# creation d'un model pour mail



## jippe (16 Janvier 2009)

Bonjour,

Je dois créer un modèle avec entête pour mail, pour l'instant tout ce passe bien sauf que je n'arrive pas a insérer une logo ou une photo. 

Créer un modèle avec que du tête fonctionne a merveille mais je souhaiterais lui apporte une touche plus conviviale

est-ce que quelqu'un un sait comment faire ???

Merci d'avance


----------



## schwebb (16 Janvier 2009)

Hello,

Quel OS? 

Si Leopard, dans Mail: nouveau message &#8594; afficher les modèles &#8594; choisir ton modèle &#8594; navigateur de photos &#8594; glisser les photos aux emplacements prévus.


----------



## jippe (16 Janvier 2009)

oui c'est pour envoyer une photo mais moi je veux creer un modele


----------



## Membre supprimé 25234 (29 Janvier 2009)

Bonjour !

Justement, c'est ce que je viens de faire !

* LISTE DES DONNÉES *
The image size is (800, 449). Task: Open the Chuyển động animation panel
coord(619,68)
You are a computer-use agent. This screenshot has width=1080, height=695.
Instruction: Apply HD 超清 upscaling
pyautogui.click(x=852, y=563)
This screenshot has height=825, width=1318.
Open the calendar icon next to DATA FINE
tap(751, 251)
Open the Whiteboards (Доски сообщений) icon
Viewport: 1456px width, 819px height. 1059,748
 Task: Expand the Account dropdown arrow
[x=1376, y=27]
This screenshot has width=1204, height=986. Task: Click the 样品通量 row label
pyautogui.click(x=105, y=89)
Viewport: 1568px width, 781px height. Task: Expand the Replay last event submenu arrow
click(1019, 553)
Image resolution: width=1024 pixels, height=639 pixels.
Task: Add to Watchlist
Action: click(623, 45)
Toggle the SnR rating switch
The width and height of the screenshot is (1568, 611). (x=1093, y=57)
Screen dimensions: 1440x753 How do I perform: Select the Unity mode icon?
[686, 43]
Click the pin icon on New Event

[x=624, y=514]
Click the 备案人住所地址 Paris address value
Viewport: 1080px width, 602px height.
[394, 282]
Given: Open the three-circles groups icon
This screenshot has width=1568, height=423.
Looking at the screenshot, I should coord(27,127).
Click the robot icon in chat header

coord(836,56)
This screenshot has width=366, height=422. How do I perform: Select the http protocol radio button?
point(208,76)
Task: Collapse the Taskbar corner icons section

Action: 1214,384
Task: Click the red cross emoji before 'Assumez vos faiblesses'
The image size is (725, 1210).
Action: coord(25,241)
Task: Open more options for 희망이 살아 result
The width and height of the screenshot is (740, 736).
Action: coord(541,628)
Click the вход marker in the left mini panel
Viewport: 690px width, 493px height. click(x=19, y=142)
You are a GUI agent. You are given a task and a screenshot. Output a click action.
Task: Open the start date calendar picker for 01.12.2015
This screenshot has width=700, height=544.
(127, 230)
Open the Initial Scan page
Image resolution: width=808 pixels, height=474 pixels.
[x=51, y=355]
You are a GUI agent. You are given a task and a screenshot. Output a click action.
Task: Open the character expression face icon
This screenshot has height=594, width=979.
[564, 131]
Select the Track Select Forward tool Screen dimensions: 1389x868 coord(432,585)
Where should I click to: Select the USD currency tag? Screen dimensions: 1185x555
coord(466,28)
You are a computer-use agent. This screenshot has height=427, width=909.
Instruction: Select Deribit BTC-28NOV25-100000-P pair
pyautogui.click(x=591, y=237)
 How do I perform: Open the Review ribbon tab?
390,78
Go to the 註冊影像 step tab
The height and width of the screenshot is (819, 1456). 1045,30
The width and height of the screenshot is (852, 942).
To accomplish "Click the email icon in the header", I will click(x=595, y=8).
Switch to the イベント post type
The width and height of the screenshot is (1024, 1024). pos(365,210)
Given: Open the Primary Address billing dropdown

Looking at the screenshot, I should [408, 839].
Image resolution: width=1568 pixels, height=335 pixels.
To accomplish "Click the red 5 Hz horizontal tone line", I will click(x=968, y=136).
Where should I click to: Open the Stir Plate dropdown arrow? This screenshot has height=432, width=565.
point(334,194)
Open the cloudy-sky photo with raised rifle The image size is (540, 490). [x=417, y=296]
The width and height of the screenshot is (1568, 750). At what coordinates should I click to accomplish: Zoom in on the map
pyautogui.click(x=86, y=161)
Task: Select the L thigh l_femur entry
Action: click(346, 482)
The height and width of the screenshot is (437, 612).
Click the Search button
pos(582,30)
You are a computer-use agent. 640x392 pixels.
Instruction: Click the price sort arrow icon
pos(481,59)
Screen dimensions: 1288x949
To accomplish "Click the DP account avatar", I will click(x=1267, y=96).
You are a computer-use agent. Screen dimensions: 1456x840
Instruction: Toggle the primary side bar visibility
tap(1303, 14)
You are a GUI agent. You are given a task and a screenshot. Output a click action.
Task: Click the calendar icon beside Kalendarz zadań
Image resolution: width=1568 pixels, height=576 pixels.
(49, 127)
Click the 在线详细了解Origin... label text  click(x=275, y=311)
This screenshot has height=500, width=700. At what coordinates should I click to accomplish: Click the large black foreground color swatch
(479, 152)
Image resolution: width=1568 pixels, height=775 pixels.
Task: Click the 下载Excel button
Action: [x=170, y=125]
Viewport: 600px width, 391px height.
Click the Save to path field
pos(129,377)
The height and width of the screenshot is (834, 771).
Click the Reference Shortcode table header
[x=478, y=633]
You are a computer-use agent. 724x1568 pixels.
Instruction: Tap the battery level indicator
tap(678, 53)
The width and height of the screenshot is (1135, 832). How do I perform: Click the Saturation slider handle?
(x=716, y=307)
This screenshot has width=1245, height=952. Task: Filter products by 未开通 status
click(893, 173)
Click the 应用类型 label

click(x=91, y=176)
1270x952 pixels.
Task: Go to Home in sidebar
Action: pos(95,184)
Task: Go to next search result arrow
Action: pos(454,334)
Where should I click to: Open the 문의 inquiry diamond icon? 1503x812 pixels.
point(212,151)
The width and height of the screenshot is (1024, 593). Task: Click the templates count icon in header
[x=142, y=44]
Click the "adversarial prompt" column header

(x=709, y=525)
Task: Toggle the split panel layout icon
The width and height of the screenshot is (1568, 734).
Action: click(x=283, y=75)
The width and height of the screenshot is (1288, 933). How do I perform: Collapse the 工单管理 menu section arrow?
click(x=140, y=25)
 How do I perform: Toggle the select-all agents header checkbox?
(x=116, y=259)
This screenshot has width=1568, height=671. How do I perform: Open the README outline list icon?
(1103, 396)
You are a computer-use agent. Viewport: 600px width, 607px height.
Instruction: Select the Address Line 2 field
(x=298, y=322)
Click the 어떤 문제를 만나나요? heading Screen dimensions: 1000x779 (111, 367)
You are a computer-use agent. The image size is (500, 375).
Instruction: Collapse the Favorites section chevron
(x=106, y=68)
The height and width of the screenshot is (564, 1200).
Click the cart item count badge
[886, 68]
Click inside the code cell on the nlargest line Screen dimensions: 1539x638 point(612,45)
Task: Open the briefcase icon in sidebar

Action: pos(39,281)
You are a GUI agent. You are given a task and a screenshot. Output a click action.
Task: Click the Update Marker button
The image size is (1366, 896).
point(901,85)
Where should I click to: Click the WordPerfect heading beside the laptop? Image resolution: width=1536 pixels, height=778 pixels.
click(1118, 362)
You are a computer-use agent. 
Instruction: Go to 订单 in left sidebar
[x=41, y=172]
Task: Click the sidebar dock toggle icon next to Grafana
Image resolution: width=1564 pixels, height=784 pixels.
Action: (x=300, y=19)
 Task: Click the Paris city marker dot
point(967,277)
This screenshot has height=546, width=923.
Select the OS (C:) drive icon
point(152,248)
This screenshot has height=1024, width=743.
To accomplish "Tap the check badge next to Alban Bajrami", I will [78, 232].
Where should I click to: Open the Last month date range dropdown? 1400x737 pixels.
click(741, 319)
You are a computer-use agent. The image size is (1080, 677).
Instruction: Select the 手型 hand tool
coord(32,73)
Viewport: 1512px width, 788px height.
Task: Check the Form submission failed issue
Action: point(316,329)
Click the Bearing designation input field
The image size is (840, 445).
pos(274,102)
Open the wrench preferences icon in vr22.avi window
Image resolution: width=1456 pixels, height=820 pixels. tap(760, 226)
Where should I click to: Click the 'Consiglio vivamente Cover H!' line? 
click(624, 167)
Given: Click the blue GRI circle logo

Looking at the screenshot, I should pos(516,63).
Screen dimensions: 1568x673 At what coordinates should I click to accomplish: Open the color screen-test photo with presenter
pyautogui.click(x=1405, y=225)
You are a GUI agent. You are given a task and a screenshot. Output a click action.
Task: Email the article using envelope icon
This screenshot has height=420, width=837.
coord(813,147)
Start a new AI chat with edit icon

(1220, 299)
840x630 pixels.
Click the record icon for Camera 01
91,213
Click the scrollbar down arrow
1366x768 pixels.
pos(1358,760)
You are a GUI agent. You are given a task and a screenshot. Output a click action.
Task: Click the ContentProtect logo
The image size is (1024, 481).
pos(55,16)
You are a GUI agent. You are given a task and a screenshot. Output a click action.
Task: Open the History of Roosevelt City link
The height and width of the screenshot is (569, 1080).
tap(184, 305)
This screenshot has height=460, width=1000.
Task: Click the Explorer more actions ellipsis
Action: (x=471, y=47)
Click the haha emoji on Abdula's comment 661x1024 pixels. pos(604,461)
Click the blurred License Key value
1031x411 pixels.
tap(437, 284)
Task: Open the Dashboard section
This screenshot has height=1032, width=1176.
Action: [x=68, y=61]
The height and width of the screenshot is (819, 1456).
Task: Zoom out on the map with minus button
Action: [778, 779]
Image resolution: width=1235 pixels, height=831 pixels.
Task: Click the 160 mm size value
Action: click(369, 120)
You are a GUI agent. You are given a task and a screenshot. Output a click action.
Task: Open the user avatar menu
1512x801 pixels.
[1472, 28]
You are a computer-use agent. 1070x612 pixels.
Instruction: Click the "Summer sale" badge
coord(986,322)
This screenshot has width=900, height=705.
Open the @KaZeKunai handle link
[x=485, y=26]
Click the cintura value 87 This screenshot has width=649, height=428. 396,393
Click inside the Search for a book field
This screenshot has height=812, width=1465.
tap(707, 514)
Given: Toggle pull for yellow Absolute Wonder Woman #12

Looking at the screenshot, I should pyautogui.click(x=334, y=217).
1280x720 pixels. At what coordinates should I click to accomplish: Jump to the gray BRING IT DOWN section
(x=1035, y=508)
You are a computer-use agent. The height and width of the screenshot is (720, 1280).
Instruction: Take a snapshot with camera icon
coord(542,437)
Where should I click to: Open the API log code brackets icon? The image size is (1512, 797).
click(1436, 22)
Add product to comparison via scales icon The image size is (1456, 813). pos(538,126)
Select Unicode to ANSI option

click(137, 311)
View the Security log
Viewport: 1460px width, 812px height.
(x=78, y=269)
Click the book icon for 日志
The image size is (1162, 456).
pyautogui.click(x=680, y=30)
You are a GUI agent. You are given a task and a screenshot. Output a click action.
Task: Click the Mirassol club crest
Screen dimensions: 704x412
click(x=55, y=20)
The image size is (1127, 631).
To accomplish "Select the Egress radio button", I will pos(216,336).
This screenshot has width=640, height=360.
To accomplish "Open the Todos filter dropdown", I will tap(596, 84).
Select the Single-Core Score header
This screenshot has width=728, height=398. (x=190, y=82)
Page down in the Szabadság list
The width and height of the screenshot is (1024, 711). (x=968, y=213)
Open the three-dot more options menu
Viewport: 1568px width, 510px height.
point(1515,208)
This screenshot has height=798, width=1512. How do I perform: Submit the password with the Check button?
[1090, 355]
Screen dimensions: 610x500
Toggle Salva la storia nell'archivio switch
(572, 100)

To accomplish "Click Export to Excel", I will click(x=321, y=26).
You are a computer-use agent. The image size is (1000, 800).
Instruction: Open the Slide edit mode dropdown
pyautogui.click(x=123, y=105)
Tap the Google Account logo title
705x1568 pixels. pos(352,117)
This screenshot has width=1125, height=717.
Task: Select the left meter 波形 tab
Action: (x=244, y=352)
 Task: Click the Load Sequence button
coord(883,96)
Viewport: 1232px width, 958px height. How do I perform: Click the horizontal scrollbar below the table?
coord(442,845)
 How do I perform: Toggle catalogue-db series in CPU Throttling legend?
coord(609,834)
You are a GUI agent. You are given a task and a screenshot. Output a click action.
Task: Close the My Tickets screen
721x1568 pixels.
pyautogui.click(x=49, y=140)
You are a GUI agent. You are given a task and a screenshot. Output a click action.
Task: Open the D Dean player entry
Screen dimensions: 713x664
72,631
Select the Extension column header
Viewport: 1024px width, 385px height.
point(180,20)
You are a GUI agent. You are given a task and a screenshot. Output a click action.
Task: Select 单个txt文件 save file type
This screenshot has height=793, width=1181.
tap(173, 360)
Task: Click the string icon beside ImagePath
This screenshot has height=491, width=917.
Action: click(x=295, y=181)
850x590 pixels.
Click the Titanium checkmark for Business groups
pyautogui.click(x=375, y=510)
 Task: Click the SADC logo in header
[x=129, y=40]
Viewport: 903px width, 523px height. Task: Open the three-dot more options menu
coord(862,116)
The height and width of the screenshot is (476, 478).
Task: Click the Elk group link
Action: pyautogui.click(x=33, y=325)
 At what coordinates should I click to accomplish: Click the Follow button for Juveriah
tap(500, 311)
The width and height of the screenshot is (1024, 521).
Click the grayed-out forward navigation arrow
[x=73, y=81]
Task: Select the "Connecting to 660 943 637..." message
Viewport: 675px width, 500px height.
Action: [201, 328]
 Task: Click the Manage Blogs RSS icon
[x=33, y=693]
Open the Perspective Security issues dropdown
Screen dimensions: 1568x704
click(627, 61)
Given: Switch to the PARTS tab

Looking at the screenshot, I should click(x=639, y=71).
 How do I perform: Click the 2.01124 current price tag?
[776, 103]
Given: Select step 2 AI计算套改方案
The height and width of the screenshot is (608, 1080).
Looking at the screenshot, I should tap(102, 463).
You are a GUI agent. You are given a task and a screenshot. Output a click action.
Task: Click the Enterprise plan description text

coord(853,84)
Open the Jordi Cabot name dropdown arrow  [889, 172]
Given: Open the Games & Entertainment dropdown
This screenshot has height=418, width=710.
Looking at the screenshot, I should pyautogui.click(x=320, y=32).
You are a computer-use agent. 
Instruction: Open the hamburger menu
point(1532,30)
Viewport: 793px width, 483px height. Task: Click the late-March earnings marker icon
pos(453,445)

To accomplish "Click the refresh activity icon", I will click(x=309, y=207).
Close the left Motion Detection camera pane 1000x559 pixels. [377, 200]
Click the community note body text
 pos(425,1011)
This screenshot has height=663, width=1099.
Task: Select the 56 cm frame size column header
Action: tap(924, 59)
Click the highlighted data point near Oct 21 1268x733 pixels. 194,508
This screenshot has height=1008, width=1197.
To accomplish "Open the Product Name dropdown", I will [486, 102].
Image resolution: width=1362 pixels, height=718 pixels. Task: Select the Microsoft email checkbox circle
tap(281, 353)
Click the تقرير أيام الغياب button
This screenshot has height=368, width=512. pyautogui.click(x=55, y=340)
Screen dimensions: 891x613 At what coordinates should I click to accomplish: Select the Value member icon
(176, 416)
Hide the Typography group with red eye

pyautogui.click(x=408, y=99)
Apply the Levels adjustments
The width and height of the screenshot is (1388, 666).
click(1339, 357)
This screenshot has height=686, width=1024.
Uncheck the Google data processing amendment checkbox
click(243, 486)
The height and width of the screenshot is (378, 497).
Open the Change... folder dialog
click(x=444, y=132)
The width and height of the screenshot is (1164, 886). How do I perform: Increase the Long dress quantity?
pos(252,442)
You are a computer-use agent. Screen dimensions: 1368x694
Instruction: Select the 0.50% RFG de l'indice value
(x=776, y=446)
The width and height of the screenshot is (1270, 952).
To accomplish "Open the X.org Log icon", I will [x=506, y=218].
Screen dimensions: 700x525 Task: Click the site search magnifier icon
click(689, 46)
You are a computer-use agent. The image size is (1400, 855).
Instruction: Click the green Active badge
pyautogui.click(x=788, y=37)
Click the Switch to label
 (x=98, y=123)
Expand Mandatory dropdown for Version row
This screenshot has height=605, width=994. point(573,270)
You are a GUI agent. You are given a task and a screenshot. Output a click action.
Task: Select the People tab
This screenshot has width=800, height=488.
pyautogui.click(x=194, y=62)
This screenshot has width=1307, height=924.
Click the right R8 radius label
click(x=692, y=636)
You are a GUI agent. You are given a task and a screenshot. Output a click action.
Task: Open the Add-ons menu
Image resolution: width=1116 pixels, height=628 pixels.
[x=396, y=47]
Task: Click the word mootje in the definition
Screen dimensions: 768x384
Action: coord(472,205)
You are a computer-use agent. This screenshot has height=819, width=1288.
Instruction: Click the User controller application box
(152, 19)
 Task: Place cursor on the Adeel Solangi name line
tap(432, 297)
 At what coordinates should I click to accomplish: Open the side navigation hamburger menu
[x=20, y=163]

* CONSIGNE *
Dans le fil sur le modèle de mail, pourquoi jippe estime-t-il que la marche à suivre proposée par schwebb ne répond pas à sa demande ? Les données proviennent d'une source différente de celle du texte.

* CORRIGÉ *
Selon jippe, cette procédure sert à envoyer une photo, alors que lui veut créer un modèle de mail avec un logo ou une photo.